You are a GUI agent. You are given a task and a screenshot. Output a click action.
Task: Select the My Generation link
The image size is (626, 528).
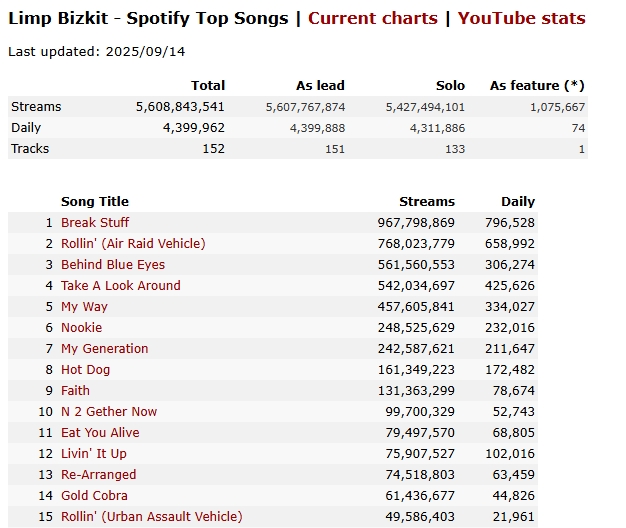(x=104, y=348)
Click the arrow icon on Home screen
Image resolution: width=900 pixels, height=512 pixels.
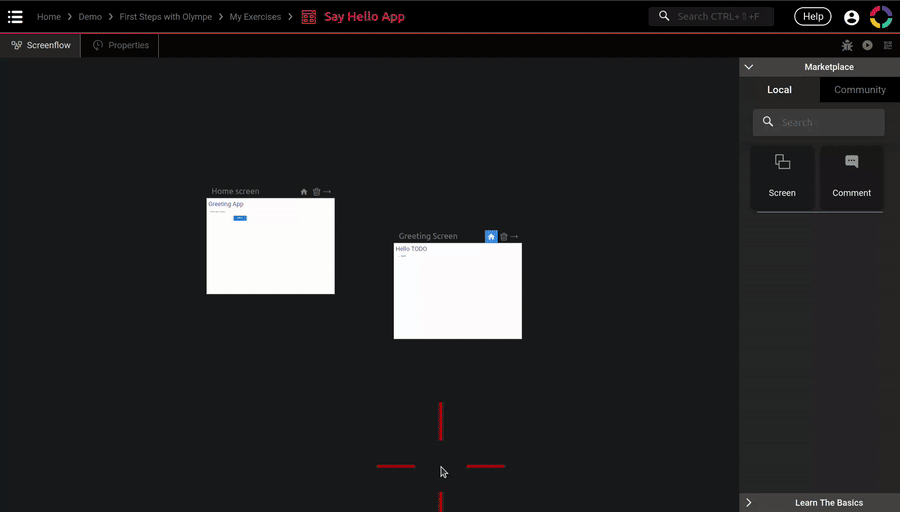coord(327,192)
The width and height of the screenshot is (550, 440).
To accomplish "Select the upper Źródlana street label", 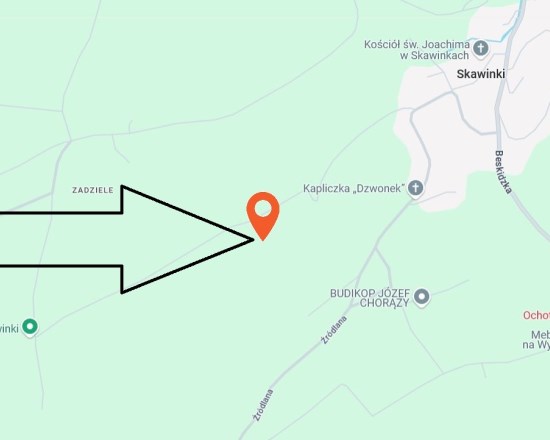I will tap(334, 330).
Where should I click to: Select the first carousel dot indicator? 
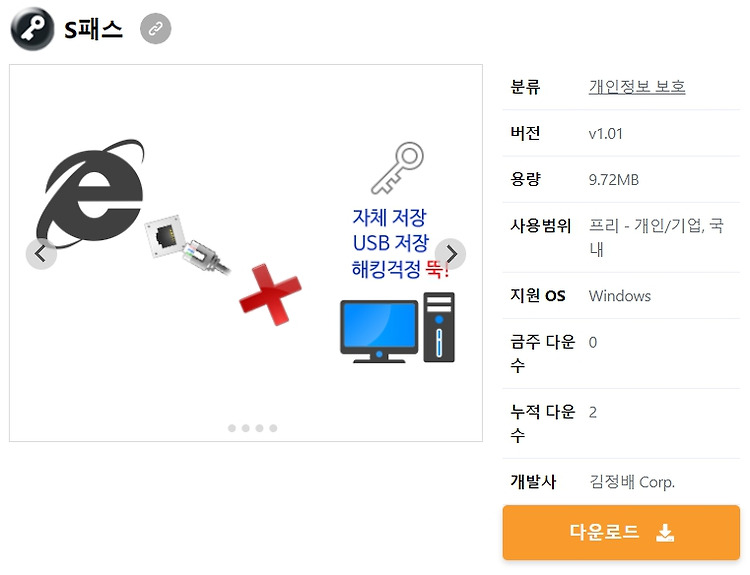232,428
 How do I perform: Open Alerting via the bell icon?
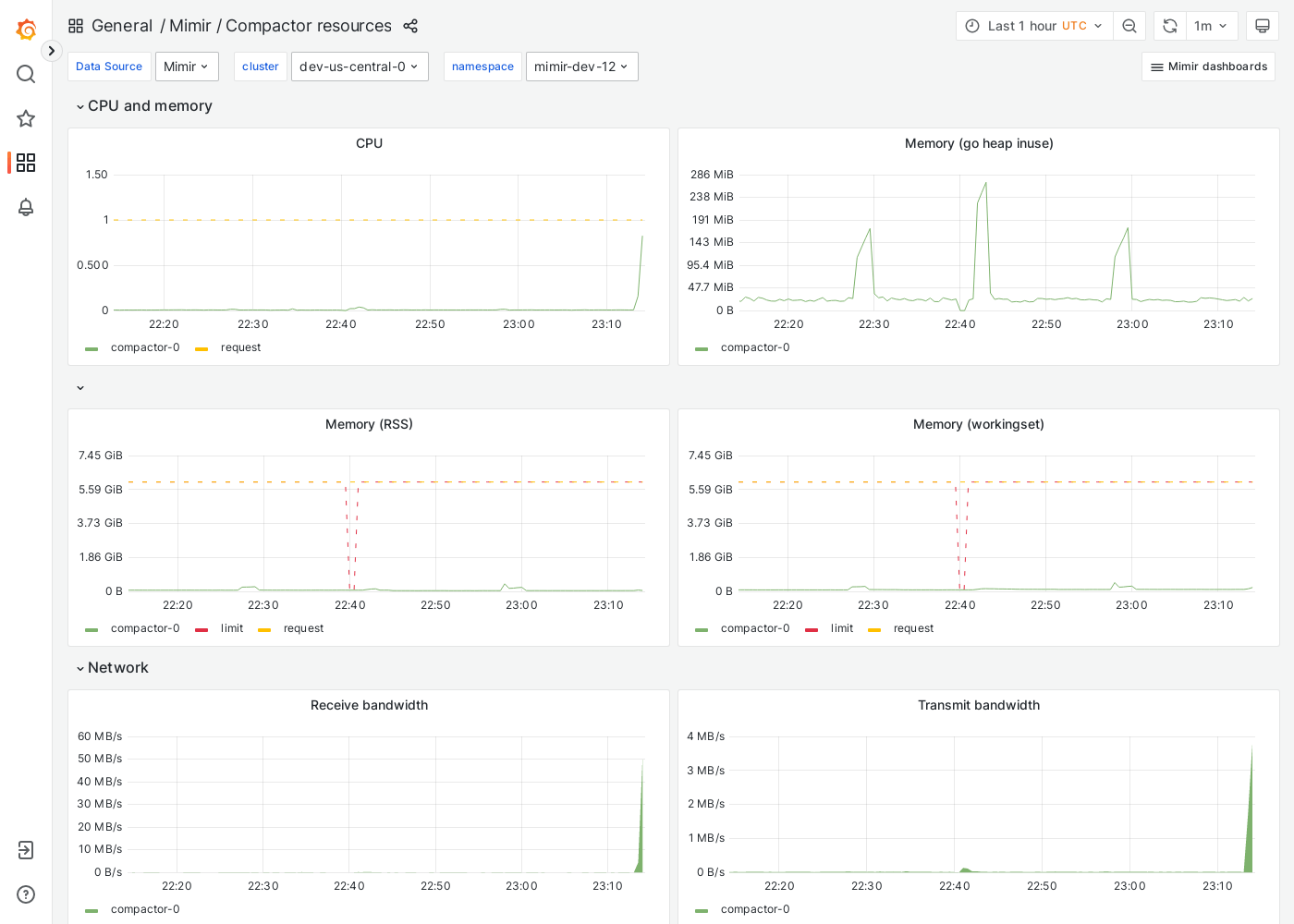[26, 208]
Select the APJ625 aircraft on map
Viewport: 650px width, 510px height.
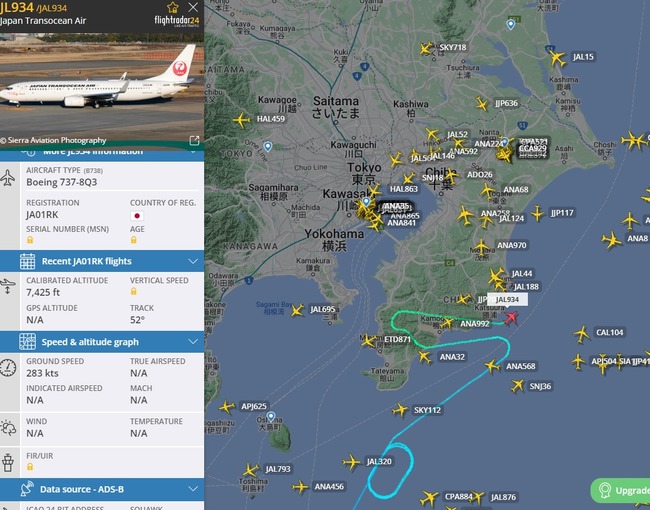click(227, 406)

> _Action item_
Copy out whichever lines of the listing contain the word "screenshot".

> _Response box_
You are a GUI agent. You are given a task and a screenshot. Output a click action.
The width and height of the screenshot is (550, 440).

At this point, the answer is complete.